The Torah gives a Hebrew slave another option at the end of his six years. If the slave loves his master and his environment and wishes to remain a slave, the master takes the slave to his doorpost and pierces a hole in his ear with an awl. He then remains a slave until the Yovel – 50th Jubilee year when he goes free.
Our Sages explain that there are two reasons why specifically the ear of the slave is the part of the body that is pierced. One, is to highlight that the ear heard G-d proclaim at Mount Sinai, “From now on you are My servants.” Now the slave wishes to voluntarily acquire a master over himself. Therefore the ear gets pierced because it didn’t get the message. The second reason is because the ear heard G-d proclaim at Mount Sinai, “Do not steal,” and he went and stole. Because he had no money he was sold as a slave, but now he willfully accepts remaining a slave. That ear gets pierced – for he missed the boat.

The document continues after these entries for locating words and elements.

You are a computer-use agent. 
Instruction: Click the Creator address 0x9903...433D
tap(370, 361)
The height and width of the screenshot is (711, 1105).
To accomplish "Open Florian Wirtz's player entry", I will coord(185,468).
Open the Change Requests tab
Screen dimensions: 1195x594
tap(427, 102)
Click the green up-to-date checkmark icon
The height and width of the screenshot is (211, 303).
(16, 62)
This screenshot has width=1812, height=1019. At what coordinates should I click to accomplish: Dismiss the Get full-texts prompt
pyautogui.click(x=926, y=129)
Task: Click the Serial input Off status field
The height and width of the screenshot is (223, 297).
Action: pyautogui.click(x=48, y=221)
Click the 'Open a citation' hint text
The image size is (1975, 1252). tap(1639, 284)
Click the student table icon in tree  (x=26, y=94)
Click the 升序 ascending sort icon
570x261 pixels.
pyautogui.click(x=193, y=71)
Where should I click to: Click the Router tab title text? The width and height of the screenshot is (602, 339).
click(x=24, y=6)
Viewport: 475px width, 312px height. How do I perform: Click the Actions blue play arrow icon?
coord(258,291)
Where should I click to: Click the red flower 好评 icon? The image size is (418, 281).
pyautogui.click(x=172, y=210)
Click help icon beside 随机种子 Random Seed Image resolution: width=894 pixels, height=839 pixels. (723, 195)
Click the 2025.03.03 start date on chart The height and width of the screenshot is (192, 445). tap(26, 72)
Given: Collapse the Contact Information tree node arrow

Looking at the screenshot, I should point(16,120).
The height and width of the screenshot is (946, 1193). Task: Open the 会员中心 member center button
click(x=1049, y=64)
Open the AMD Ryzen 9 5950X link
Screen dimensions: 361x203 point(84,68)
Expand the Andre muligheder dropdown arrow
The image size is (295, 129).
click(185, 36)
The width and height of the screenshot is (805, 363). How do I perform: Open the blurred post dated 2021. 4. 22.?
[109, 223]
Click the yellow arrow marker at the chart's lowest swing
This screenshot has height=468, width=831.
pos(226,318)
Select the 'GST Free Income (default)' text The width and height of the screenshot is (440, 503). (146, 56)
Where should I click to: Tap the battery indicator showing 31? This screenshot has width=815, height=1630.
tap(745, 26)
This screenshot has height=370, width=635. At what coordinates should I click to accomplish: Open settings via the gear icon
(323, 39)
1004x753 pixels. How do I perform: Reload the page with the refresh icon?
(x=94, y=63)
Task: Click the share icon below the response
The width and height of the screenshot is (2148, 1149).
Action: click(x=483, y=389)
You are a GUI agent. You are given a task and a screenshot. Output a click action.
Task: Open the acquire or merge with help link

When our leader Moshe was pleading with G-d to allow him to enter Israel, he continually prayed 515 prayers. G-d then told Moshe to stop praying for this request, and Moshe abided by G-d’s will.
One could imagine that each prayer Moshe composed was unique.
The Medrash relates that Moshe was creative with his pleas. Moshe actually drew from the conversation that a Hebrew slave has with his master when he wishes to remain with him after six years.
Moshe said, “Doesn’t it state in Your Torah, ‘If the servant tells his master, I love my master, my wife and my children and I don’t want to go free, then the Master follows the instructions of the Torah and the slave remains a servant forever?”
Moshe’s claim was as follows,” G-d, You called me in the Torah Your dependable servant, so I, your servant am now telling You, I love You – My Master, I also love my wife – referring to the Torah, I also love my children – the Jewish people. Once I have stated this, You are bound to keep me alive as Your servant and I will merit entering the land!”
To this request, G-d said to Moshe, “Please do not say this again!” Why not?
The Chanukas Hatorah explains that the Talmud derives from an extra word in the verse that a slave has to declare that he wants to remain a slave a second time in order for it to be effective.
Therefore, G-d told Moshe, your argument is indeed profound and if you would repeat it I would be bound to listen to you. But I know that My future plans cannot work out if you enter the Land, therefore, I ask you not to repeat it again.
We see that Moshe put thought into his prayers and came up with creative ways to effectively argue and negotiate with the Almighty so that his wishes be realized. Although Moshe was told to stop praying, we are, on the contrary, encouraged to continually proceed, enhance and advance our prayers, for G-d preserves every one of our precious prayers!